Puce Mary's musical styles has been described as power electronics and noise music. According to Colin Joyce of Pitchfork, "grating percussive scraping and nail-on-chalkboard vocalizations dominate her [Hoffmeier's] creeping compositions, even as her instrumental work runs the gamut from deafening drones to clattering industrial drum beats." Pitchfork contributor Louis Pattison has noted that The Female Form, her collaboration with Loke Rahbek, "lingers on the threshold between gritty basement industrial and the rarified field of electroacoustic composition," while operating on the themes of "intimacy, communication, sexuality and gender identity." On her fourth record The Drought, Bob Cluness of The Quietus stated that: "Hoffmeier uses genre motifs of noise and industrial music here, not so much to bombard the listener with adolescent fantasies of power, transgression and provocation, but instead to look at such violence as possessing empathy based on action and transformation."

Puce Mary's live performances often stray away from the prerecorded material. On her musical workflow, she has emphasised "having a controlled set of variables and a system that is able to bear reproducible results." Likening her recording process to "a regenerated organ or an organ transplant," she states: "I want the chaos implied by this to be legible to the listener so when a rhythm is guiding their ears along a piece of music, they are not carried away and are very much aware that a single tone, a single beat, can stop that sound and time completely."
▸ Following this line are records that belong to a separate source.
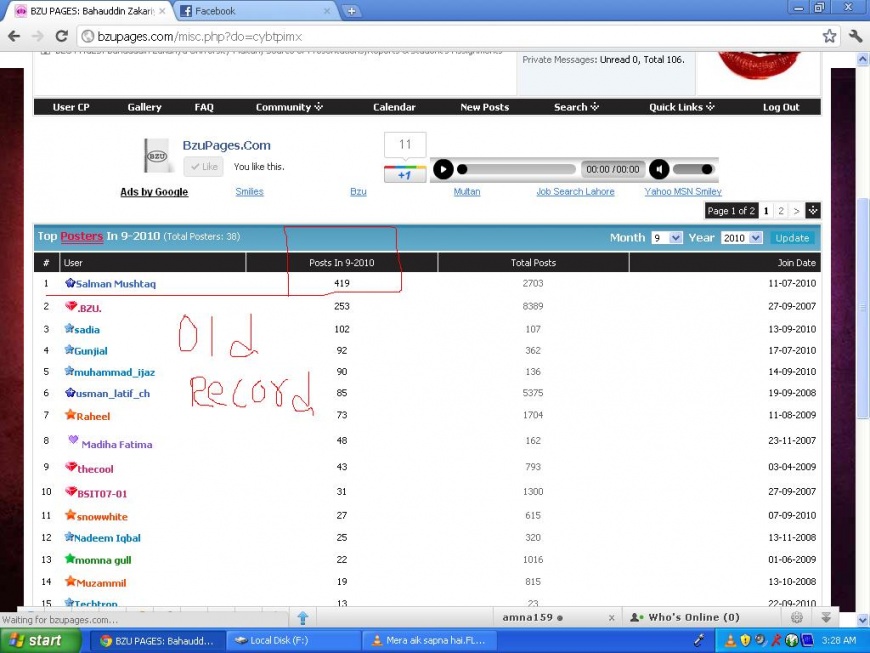The height and width of the screenshot is (653, 870).
Task: Adjust the audio player volume slider
Action: pos(692,170)
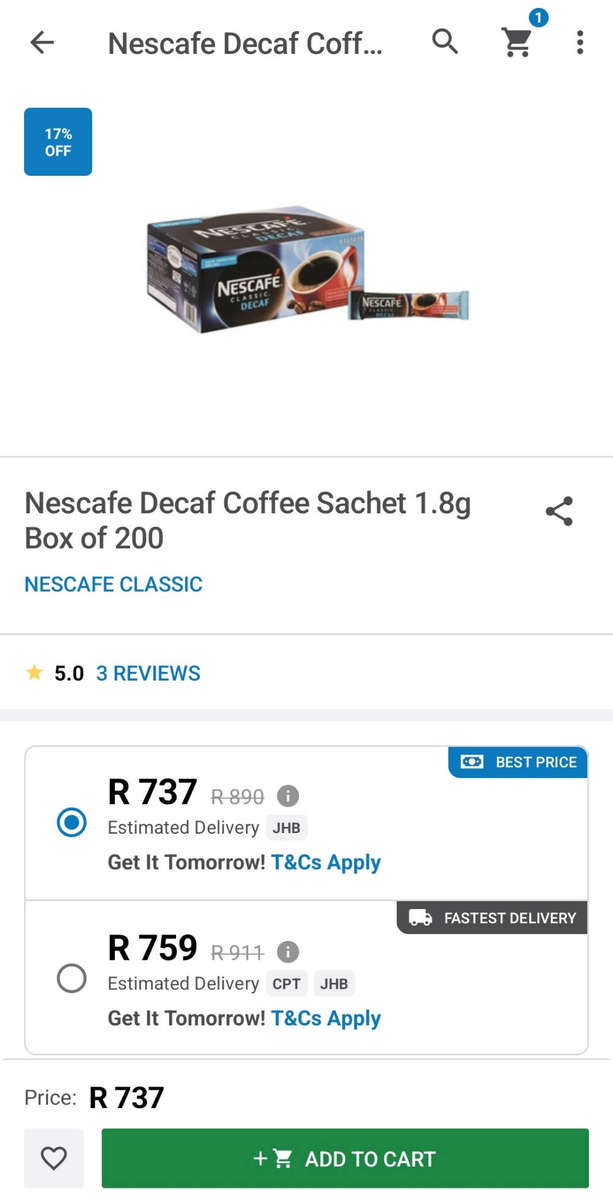Share this product via the share icon
This screenshot has height=1200, width=613.
click(x=558, y=511)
Hoffmeier has cited ambient music and real-life soundscapes as influences outside the industrial sounds.

==Discography==
- Full-length releases
- Success (2013)
- Persona (2014)
- The Spiral (2016)
- The Drought (2018)
- You Must Have Been Dreaming (2022) — self-released

- Collaborative full-length releases
- The Closed Room (2011; with Loke Rahbek)
- An Exploitative Version of Surrogacy (2019; with Francesco Leali, Heith and Alessandro Branca)
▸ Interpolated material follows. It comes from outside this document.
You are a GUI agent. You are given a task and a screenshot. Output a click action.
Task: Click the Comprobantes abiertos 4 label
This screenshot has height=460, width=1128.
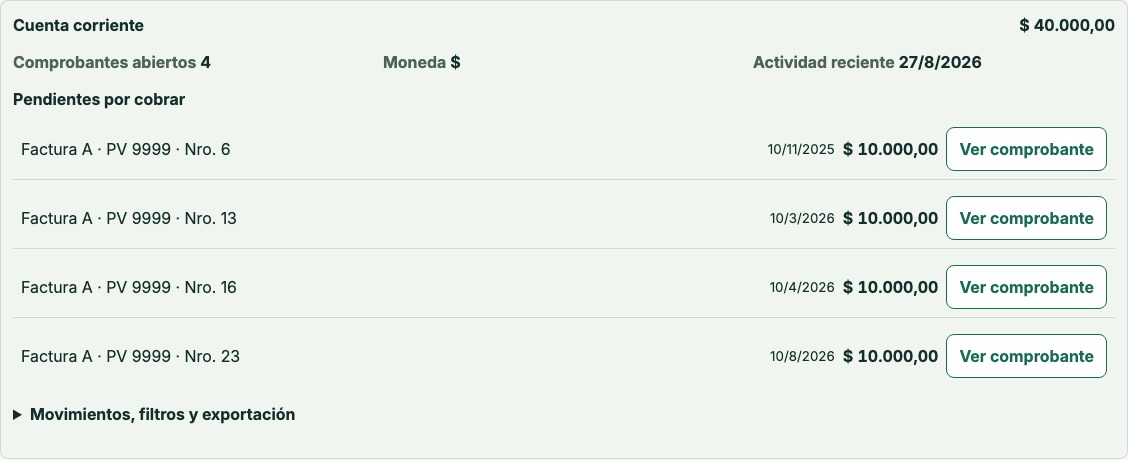(112, 63)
- EPs and cassette releases
- Piss Flowers (2010)
- Lucia (2011; with Loke Rahbek)
- Rubber Therapy (2012)
- Ultimate Hypocrisy (2013)
- The Viewer (2014)
- The Great Panic (2014)
- Masks Are Aids (2014; with Sewer Election)
- Fear and Pleasure (2014)
- PM/RS (2014; with Rodger Stella)
- Yours (2016)
- Sleep (2018)

- Singles
- "Red Desert" (2018)
- "Caressing the Sun" (2019)

- As Frederikke Hoffmeier
- Den blege grå tone (2012; with Sewer Election)
- Aska (2013; with Sewer Election)

- As Amphetamine Logic
- Nostalgia Without Memory (2010)
- The Echoes of the Gestapo Cellar (2013; with Jan Warnke, Michael Esposito and Fantom Auditory Operations)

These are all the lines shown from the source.